Teile der Übung:
1. Gib aus dem Auszug über Recruiting und Unternehmenskultur den Abschnitt von „Quelle: TLNT“ bis einschließlich „Teams Meeting gelingen?“ wortgetreu aus.
2. Nimm den Auszug über Recruiting und Unternehmenskultur wieder auf und schreibe ihn im Anschluss an seinen letzten Satz weiter.

Ausgewählter Auszug:
· · · · ·

Für Middle Managmenent Hires kostet es mehr als 150 % des Jahresgehalts, sie zu ersetzen. Für Executives und Top-Spezialisten betragen die Kosten bis zu 400 % ihres Jahresgehalts.

Quelle: TLNT

Die Lösung:

Die Schaffung eines Umfelds, das ein Gefühl von Zugehörigkeit vermittelt – zu den Menschen und der Kultur des Unternehmens ist deshalb zwingend geboten. Dabei kommt es darauf an, ob es einen grundsätzlichen Werte- und Kulturkonsens mit dem Kandidaten gibt. Ein Gefühl dafür muss bereits in der Frühphase des Recruiting-Prozesses entstehen.

Viele Unternehmen sind sehr gut darin, ihre Kernwerte in persönlichen Interviews bei Kandidaten zu überprüfen. Charakterstärke, Offenheit und Leidenschaft können z.B. mit spezifischen Fragen herausgearbeitet werden. Aber kann das in einem Zoom oder MS Teams Meeting gelingen?

· · · · ·

Gezeigte Zeilen:
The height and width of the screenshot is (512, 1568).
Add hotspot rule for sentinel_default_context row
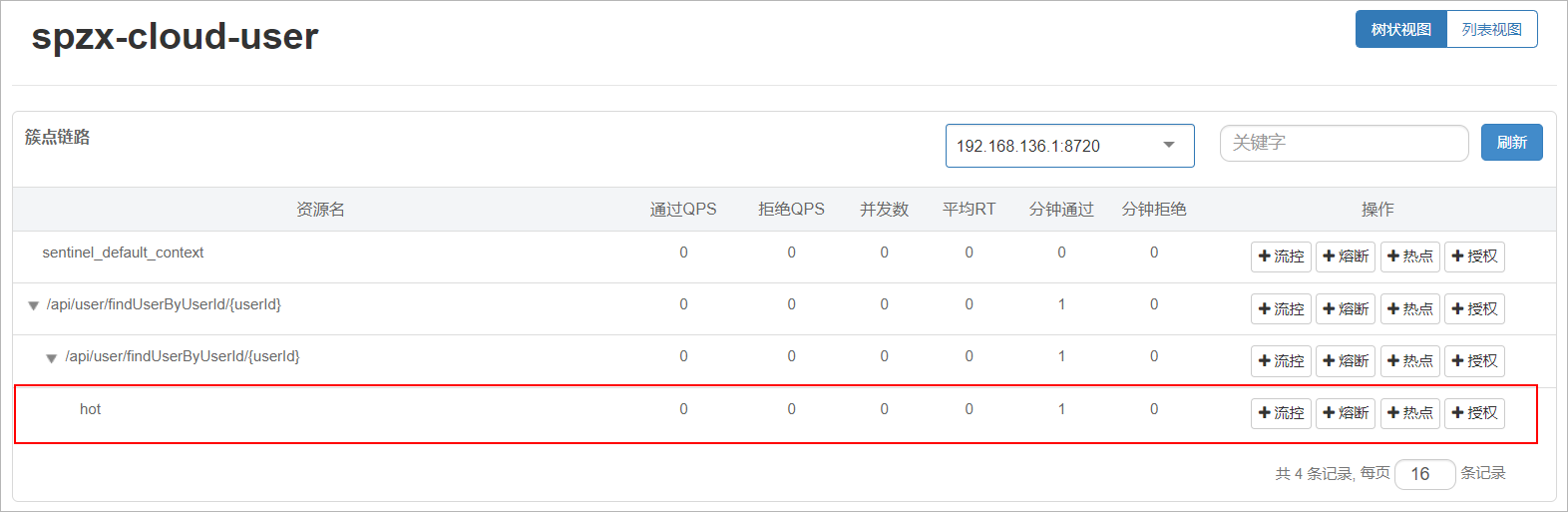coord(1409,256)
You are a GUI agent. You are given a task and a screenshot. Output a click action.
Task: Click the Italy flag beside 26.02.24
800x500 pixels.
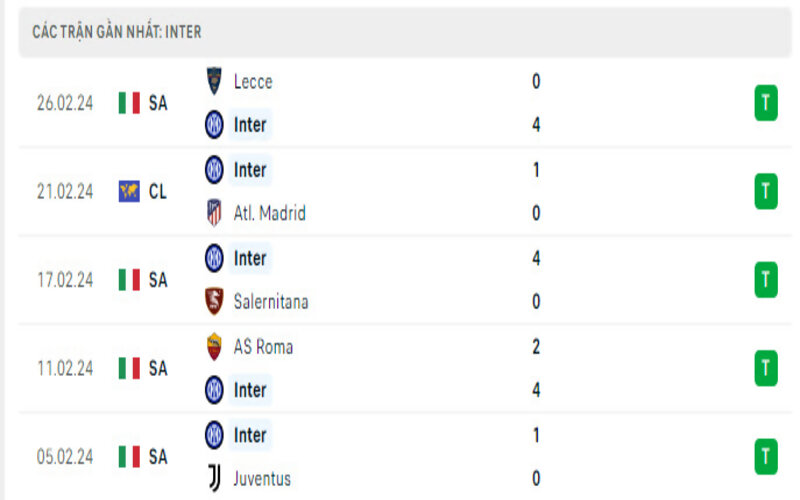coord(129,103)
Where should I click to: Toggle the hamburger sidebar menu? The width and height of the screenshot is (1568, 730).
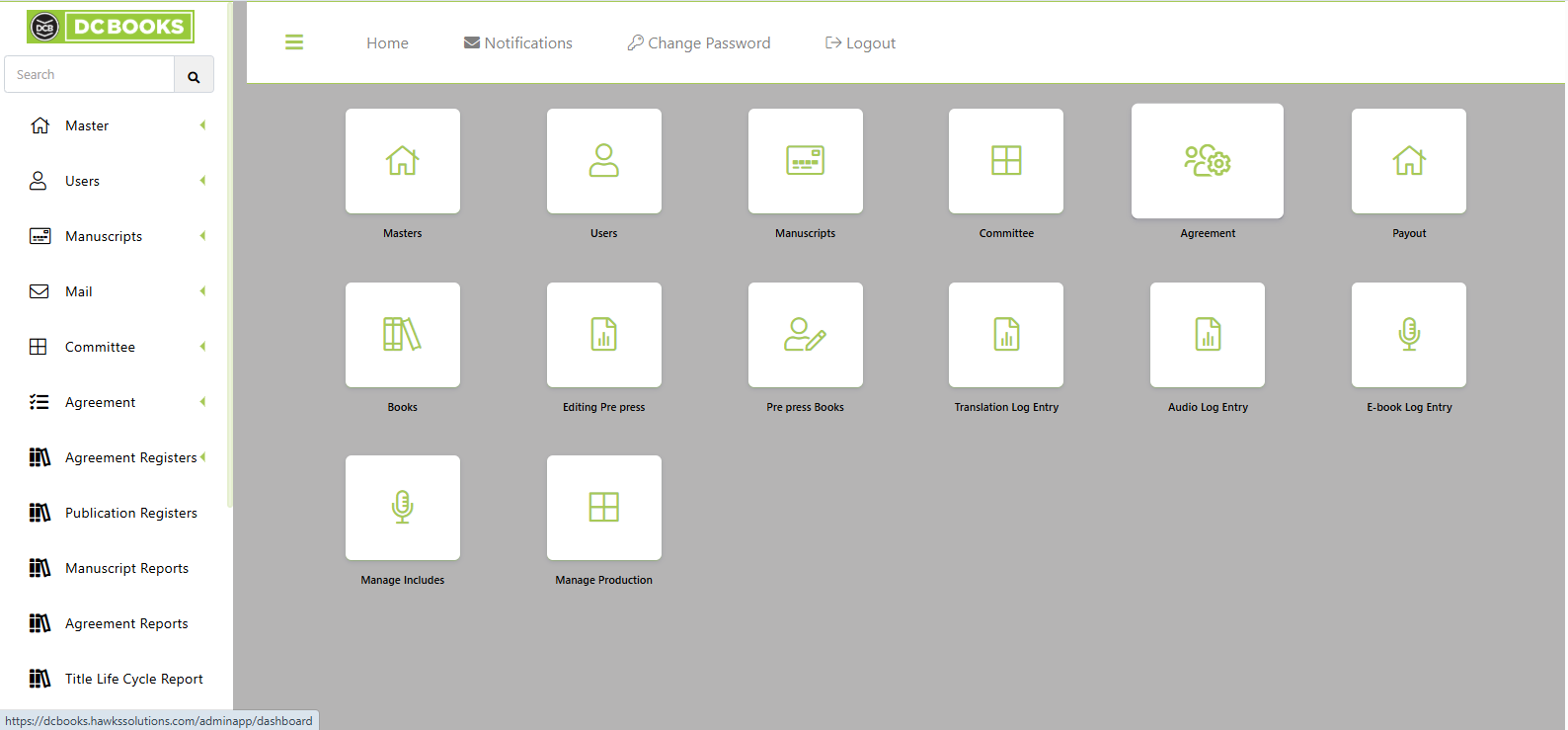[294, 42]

· · · · ·

Lösungen zur Übung:
1.
Quelle: TLNT

Die Lösung:

Die Schaffung eines Umfelds, das ein Gefühl von Zugehörigkeit vermittelt – zu den Menschen und der Kultur des Unternehmens ist deshalb zwingend geboten. Dabei kommt es darauf an, ob es einen grundsätzlichen Werte- und Kulturkonsens mit dem Kandidaten gibt. Ein Gefühl dafür muss bereits in der Frühphase des Recruiting-Prozesses entstehen.

Viele Unternehmen sind sehr gut darin, ihre Kernwerte in persönlichen Interviews bei Kandidaten zu überprüfen. Charakterstärke, Offenheit und Leidenschaft können z.B. mit spezifischen Fragen herausgearbeitet werden. Aber kann das in einem Zoom oder MS Teams Meeting gelingen?

2.
Zuerst sahen die Unternehmen in der Umstellung auf Remote durchaus Vorteile für ihr Hiring: Keine starren Kalender, keine festen Standorte, teure Anreisen etc. Entsprechend schnell wurden die entsprechenden Prozesse virtualisiert. Einige Video-Interviews, der Besuch der Firmenwebsite, gefolgt von Vorstellungen in MS Teams Meetings…

Aber die Realität spielte bei diesem Shift nicht ganz mit und es erkannten im Frühjahr nur wenige, wie schwierig die Umstellung auf virtuelles Recruiting sein würde. Viele erfahrene Interviewer berichten davon, dass sie sich zu Beginn der virtuellen Interviews „blind fühlten“. New Hires klagten über ein Empfinden von Isolation und Oberflächlichkeit. Das Gefühl für die Unternehmenskultur kam zu kurz. Doch aus vielen Gesprächen wissen wir, dass es in den ersten Monaten der Pandemie bei vielen Unternehmen und Kandidaten große Unsicherheit darüber gab, ein Offer auszusprechen bzw. dieses auch anzunehmen, ohne seinen Chef oder den neuen Mitarbeiter persönlich getroffen zu haben.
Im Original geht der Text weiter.